Task requirements - Repeat the lines of the data exactly, from the first one through the one that contains "Clear the Product name field".

Stored items from a collection
_ _ _ _ _

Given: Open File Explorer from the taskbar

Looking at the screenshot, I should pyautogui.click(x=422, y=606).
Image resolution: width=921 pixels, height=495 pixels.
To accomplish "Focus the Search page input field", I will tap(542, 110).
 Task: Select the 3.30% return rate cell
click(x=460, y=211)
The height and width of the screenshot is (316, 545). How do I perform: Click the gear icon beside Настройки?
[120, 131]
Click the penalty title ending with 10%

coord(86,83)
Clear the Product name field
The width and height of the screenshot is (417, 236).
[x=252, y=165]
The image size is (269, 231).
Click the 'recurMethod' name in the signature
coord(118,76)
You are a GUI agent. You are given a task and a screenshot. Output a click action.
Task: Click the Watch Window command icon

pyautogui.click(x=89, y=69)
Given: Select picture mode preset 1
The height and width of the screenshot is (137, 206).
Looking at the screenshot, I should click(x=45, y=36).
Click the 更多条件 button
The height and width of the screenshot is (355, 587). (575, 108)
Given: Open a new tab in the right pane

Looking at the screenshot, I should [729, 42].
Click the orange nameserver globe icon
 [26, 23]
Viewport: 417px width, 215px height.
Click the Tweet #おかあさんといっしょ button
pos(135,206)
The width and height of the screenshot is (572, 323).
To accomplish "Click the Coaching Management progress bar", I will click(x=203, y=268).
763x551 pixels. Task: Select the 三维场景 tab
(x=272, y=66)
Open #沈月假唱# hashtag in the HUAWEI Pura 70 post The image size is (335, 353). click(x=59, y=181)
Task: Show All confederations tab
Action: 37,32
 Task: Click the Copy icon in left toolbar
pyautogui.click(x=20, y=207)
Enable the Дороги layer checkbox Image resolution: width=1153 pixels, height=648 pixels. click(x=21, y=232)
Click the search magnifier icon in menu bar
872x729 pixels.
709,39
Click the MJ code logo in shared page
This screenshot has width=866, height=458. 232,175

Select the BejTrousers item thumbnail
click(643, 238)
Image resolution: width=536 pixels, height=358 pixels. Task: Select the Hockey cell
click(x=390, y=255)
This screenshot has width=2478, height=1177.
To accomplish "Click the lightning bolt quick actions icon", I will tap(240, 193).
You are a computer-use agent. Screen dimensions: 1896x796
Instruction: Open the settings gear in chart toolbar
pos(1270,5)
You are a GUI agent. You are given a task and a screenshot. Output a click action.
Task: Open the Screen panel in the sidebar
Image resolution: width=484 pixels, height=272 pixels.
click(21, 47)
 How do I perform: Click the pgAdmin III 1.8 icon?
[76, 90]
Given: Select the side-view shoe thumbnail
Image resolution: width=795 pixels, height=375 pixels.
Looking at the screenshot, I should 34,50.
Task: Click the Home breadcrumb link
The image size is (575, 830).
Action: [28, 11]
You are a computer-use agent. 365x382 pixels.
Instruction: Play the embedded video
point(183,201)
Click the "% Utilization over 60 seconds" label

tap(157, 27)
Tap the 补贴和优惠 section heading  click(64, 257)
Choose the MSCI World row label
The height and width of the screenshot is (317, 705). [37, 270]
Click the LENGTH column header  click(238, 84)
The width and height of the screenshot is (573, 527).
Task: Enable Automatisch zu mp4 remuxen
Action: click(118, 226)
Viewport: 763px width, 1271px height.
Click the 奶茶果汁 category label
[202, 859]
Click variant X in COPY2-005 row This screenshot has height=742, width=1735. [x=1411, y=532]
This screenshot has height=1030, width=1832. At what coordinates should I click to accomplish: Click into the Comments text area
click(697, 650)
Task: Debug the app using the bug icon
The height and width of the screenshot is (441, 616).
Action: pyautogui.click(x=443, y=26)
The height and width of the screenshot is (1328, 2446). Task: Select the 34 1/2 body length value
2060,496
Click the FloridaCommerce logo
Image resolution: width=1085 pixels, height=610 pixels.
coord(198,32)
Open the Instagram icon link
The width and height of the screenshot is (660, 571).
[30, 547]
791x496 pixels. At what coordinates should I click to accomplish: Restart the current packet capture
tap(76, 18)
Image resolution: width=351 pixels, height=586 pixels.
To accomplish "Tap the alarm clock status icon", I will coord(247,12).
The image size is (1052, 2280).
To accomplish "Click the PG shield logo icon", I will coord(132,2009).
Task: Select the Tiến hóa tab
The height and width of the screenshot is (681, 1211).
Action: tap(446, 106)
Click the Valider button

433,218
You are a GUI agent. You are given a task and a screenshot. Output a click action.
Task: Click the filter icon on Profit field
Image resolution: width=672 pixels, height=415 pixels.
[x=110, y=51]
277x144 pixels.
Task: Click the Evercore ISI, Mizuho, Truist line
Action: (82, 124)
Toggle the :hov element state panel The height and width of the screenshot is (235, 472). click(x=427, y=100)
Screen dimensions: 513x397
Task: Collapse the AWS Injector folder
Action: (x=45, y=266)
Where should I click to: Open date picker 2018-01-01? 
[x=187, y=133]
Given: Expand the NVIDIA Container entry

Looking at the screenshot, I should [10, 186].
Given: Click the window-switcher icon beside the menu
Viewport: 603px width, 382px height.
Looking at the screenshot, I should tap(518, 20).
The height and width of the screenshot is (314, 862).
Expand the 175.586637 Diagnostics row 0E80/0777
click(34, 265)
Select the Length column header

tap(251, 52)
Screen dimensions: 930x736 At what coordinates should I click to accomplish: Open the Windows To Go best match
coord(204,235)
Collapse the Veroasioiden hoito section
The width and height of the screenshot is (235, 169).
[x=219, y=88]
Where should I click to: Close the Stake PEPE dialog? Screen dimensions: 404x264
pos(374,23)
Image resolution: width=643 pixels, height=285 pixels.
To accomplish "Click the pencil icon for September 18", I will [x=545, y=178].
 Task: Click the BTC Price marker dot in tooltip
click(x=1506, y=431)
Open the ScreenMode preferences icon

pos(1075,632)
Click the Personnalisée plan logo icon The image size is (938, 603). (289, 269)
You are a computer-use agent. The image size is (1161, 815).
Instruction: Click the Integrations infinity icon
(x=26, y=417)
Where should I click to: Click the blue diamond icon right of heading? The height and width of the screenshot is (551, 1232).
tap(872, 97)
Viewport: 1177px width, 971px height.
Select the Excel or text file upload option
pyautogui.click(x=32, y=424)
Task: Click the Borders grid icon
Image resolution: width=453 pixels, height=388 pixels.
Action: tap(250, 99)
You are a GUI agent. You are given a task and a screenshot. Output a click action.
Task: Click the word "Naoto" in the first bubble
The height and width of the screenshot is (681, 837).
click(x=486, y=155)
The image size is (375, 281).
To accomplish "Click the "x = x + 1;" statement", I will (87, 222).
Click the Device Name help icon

_ _ _ _ _

The answer -
Given: Open File Explorer from the taskbar

Looking at the screenshot, I should pyautogui.click(x=422, y=606).
Image resolution: width=921 pixels, height=495 pixels.
To accomplish "Focus the Search page input field", I will tap(542, 110).
 Task: Select the 3.30% return rate cell
click(x=460, y=211)
The height and width of the screenshot is (316, 545). How do I perform: Click the gear icon beside Настройки?
[120, 131]
Click the penalty title ending with 10%

coord(86,83)
Clear the Product name field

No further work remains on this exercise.